Meet the world’s oldest Senate candidate

95-year-old Ken Hechler talks to Salon about his unlikely campaign to win Robert Byrd's Senate seat

Topics: 2010 Census, War Room, 2010 Elections,

Meet the world's oldest Senate candidateFormer West Virginia congressman and secretary of state Ken Hechler discusses life experiences before watching an advance screening of the new documentary about his career in public office at the Marshall University Drinko Library on Thusday, April 3, 2008, in Huntington, W.Va. A premiere viewing of the two-hour documentary "Ken Hechler: In Pursuit of Justice," will take place in the Memorial Student Center's Don Morris Room on the campus of Marshall University on Saturday, April 5, 2008. (AP Photo/Mark Webb)(Credit: Mark Webb)

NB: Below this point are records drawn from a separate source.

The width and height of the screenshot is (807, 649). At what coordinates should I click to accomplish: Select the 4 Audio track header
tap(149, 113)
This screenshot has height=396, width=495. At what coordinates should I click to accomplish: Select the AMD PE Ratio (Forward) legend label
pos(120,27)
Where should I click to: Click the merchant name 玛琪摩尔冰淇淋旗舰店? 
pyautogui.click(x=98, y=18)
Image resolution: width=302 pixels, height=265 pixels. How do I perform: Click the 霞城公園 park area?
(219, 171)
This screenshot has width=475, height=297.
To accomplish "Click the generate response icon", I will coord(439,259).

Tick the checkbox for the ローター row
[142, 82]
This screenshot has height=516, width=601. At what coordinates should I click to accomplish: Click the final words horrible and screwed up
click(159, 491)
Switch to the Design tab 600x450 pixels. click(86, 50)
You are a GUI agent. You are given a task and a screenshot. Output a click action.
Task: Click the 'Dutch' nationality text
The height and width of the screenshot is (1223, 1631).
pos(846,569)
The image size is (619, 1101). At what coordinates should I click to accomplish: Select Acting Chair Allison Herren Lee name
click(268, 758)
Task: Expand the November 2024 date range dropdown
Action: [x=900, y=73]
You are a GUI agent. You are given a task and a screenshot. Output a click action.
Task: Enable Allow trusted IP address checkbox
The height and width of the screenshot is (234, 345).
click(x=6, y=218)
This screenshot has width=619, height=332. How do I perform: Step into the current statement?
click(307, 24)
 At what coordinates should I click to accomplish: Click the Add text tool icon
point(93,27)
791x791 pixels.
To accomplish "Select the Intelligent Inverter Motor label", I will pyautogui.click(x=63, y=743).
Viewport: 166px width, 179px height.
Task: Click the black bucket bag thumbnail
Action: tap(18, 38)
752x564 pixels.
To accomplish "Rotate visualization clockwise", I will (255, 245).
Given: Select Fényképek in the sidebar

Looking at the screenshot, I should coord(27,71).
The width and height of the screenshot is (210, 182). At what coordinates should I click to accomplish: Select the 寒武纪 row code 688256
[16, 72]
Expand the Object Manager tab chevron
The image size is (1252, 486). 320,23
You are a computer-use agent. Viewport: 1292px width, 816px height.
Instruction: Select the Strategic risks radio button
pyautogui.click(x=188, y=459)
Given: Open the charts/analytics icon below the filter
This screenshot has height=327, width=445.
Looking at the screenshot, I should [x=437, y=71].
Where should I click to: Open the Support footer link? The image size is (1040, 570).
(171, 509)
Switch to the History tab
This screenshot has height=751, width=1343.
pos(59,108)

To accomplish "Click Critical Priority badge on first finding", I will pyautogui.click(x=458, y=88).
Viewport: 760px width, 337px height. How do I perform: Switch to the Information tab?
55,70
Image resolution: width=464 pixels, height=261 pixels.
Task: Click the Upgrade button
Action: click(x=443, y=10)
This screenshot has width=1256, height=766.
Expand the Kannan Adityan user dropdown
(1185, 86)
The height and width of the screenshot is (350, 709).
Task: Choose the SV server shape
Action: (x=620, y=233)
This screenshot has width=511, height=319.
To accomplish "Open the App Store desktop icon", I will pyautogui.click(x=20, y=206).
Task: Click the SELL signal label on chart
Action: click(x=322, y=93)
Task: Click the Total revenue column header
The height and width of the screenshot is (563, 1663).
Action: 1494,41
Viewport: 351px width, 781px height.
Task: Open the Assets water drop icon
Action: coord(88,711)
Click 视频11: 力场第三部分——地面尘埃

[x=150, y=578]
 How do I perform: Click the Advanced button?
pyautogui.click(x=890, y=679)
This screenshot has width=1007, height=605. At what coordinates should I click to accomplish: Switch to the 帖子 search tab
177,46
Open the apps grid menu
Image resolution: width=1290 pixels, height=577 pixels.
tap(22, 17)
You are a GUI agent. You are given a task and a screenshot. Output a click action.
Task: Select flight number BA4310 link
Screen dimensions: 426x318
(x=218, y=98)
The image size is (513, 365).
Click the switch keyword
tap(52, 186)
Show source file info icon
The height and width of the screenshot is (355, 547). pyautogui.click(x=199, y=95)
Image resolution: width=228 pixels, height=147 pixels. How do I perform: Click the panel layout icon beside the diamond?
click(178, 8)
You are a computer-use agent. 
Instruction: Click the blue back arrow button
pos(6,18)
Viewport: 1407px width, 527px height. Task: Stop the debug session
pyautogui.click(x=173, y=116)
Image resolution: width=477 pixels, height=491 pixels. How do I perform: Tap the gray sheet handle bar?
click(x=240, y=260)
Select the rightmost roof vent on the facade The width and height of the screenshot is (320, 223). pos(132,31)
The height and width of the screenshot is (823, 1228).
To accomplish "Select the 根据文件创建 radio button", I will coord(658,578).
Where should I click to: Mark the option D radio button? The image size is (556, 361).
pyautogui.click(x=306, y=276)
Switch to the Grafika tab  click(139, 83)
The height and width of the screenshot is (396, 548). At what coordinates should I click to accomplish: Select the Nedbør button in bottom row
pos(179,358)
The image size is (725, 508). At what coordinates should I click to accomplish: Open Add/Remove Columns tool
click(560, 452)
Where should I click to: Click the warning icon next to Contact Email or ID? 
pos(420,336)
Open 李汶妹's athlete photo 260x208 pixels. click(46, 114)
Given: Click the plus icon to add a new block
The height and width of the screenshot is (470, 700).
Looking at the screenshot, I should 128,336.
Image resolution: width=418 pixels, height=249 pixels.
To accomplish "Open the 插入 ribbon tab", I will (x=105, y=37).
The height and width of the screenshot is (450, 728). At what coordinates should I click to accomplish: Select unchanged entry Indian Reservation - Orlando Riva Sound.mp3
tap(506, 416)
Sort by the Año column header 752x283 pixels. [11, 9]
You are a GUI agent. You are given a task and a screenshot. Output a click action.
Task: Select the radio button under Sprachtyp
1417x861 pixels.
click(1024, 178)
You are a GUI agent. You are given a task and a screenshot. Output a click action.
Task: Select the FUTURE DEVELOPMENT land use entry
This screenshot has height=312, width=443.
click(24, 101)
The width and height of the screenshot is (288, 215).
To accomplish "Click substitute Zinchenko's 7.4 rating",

In his 95 years, Ken Hechler has recorded history from the front lines in World War II, debriefed Hitler’s top commanders before the Nuremberg Trials, advised Harry Truman, marched with Martin Luther King, published several books, been the subject of a documentary, and — somewhere between all of this — served nine terms in Congress and four as West Virginia’s secretary of state.

Earlier this week, he unexpectedly jumped into the race to succeed the late Sen. Robert Byrd, who passed away in late June at the age of 92. Running against Gov. Joe Manchin in the Democratic primary, Hechler will be (to put it politely) a prohibitive underdog. He talked with Salon on Thursday about his latest campaign and his long life — and even sang a few lines from a John Denver song.

You say that you aren’t running anyone and that you want to use this race to raise awareness of mountaintop removal from strip mining. Why single out this issue?

I’m not really running for the Senate, I’m running to enable the people of West Virginia to register at the polls their opposition to this devastating practice, which hurts so many people in the valleys when they dump the rocks in the soil and all the things that they’re blasting out of the mountains into people’s front yards. Ruining the aquifers so that if they have water wells they run dry and also drying up the streams where people are fishing and using for recreation. And it’s a practice that is so vicious that it outta be abolished. Every time a poll is taken in West Virginia it’s two to one in favor of abolishing it but there’s never been an opportunity for people to put it on the ballot and so I’m saying every vote for Ken Hechler is a vote tantamount to opposition to mountaintop removal. That’s the only reason I’m in the campaign.

So your goal isn’t to win?

The primary goal is not to win as much as it is to call attention to the issue and give people an opportunity to express their opinion on the ballot. That’s my primary aim.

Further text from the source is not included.